If the input data contains an internal document type declaration (DTD), the XML parsing process also checks the syntax of those DTDs.

In addition, the parsing process:
  • Applies default values that are defined by the internal DTDs
  • Expands entity references
Example: implicit XML parsing File c8.xml contains the following document:
<customerinfo xml:space="preserve" xmlns="http://posample.org" Cid='1008'>
  <name>Kathy Smith</name>
  <addr country='Canada'>
  <street>14 Rosewood</street>
  <city>Toronto</city>
  <prov-state>Ontario</prov-state>
  <pcode-zip>M6W 1E6</pcode-zip>
  </addr>
  <phone type='work'>416-555-3333</phone>
</customerinfo>
In a JDBC application, read the XML document from the file, and insert the data into XML column Info of table MYCUSTOMER, which is a copy of the sample Customer table. Let the Db2 database server perform an implicit XML parse operation.
PreparedStatement insertStmt = null;
String sqls = null;
int cid = 1008;
sqls = "INSERT INTO MYCUSTOMER (Cid, Info) VALUES (?, ?)";
insertStmt = conn.prepareStatement(sqls);
insertStmt.setInt(1, cid);
File file = new File("c8.xml");
insertStmt.setBinaryStream(2, new FileInputStream(file), (int)file.length());
insertStmt.executeUpdate();
No whitespace handling is specified, so the default behavior of stripping whitespace is assumed. However, the document contains the xml:space="preserve" attribute, so whitespace is preserved.
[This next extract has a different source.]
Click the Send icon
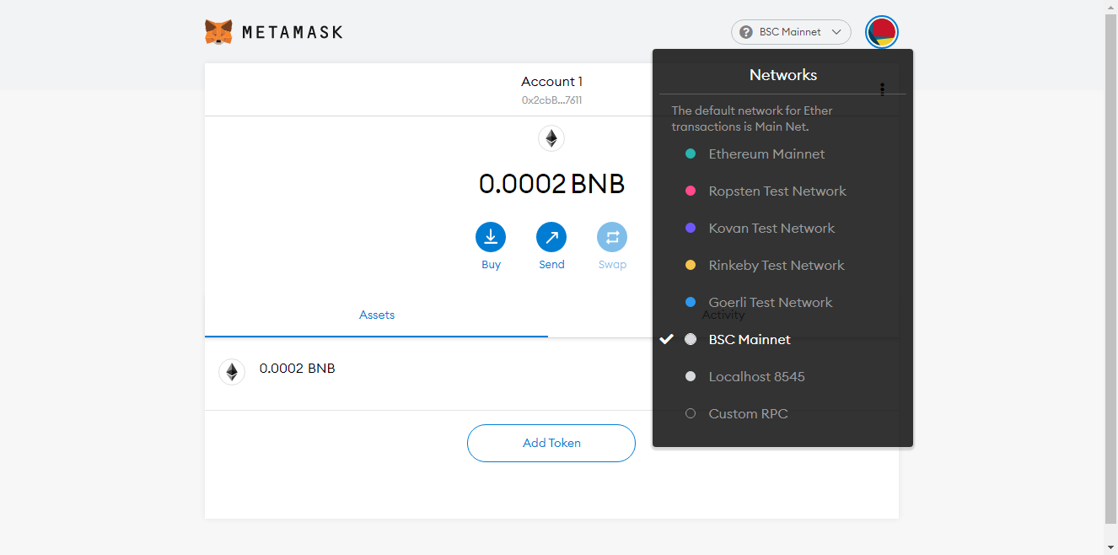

This means that, after end-of-line processing, the line feeds and spaces between the elements in the document remain.
If you retrieve the stored data, content looks like this:
<customerinfo xml:space="preserve" xmlns="http://posample.org" Cid='1008'>
  <name>Kathy Smith</name>
  <addr country='Canada'>
  <street>14 Rosewood</street>
  <city>Toronto</city>
  <prov-state>Ontario</prov-state>
  <pcode-zip>M6W 1E6</pcode-zip>
  </addr>
  <phone type='work'>416-555-3333</phone>
</customerinfo>
Example: explicit XML parsing Assume that the following document is in BLOB host variable blob_hostvar.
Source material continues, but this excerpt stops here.